The good news is there is a blood test for MG called anti-acetylcholine receptor antibodies. It has a very high specificity, so if positive there is a 99% likelihood the patient has MG (Benatar). The sensitivity is also relatively high at 84%, so if the test is negative, then the diagnosis is likely excluded. The bad news is that if the MG is early enough – like when only ocular signs are manifest – the sensitivity drops to 29% to 61%, and a negative test does not help exclude the diagnosis.

So, by all means order the blood test and, if positive, hang your hat on that diagnosis. But if negative, then consider additional testing such as edrophonium (Tensilon) testing, repetitive nerve stimulation and/or single-fiber electromyography, all of which would be done in a neurologist’s office outside of typical eye care settings.

We all see ptosis in our clinics, and sometimes they can be pretty subtle. But when you see one, keep your diagnostic senses on-guard for MG – ask the patient about vision changes, not just diplopia. Most MG patients don’t walk in with a dramatic ptosis and complaints of double vision at the end of the day. A probing case history can help increase your suspicion and not be fooled like I was with this patient, and have a low threshold to order the anti-AChR test, which is unequivocal if positive.

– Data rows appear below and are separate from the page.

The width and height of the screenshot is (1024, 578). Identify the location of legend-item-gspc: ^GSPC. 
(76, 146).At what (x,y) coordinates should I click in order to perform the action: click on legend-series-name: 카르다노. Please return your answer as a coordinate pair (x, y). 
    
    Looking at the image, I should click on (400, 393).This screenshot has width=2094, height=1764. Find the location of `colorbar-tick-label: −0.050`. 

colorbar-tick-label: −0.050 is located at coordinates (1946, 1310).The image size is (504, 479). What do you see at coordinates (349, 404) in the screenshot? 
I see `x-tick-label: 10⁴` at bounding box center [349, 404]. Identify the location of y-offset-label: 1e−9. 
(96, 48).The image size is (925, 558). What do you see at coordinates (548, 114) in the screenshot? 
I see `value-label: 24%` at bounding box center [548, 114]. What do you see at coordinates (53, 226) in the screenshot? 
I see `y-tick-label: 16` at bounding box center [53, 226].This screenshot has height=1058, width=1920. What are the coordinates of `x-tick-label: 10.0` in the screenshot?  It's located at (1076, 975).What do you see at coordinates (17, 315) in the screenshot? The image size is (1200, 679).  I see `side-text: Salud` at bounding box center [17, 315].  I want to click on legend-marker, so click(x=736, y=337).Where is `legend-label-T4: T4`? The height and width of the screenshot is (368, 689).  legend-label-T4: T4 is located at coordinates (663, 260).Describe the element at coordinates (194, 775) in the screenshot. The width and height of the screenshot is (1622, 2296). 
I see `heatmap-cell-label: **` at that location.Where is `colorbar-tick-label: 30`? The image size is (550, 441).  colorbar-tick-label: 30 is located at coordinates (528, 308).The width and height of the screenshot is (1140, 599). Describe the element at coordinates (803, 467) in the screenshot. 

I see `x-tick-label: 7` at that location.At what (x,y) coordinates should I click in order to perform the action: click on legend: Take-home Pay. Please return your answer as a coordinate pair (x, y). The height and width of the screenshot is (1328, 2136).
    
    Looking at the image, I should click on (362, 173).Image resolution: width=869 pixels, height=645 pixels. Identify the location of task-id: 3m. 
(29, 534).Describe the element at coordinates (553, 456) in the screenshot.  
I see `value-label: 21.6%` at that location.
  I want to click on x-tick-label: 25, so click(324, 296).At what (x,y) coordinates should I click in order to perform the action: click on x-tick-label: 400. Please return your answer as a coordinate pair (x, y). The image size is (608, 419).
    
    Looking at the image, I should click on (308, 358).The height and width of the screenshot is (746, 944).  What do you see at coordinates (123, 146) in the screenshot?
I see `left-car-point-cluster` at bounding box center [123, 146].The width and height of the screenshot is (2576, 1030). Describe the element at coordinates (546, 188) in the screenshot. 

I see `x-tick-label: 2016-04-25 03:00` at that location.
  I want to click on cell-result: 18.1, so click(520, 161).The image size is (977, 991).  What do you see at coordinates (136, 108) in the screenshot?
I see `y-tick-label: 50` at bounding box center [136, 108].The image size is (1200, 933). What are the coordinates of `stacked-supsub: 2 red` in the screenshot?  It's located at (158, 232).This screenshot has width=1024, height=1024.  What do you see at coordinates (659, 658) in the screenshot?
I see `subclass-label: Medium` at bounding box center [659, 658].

Once diagnosed, these patients should be treated by a specialist in neuromuscular disease, but with appropriate input from you, their eye doctor. An early diagnosis and proper treatment of this difficult disease can allow almost all MG patients to live full and productive lives.

References :

Benatar M. Neuromuscular Disorders. 2007;17(3):267-268. doi: 10.1016/j.nmd.2006.12.007.

Gajdos P, et al. Cochrane Database Syst Rev. 2008;23(1):CD002277. doi: 10.1002/14651858.CD002277.

Kasper et al. Harrison’s Principles of Internal Medicine, 16^th edition. 2005. New York: McGraw-Hill; 2518-2523.

Miller NR, et al. Walsh and Hoyt's Clinical Neuro-Ophthalmology: The Essentials, second edition. 2008. Philadelphia: Lippincott Williams & Wilkins; 407-417.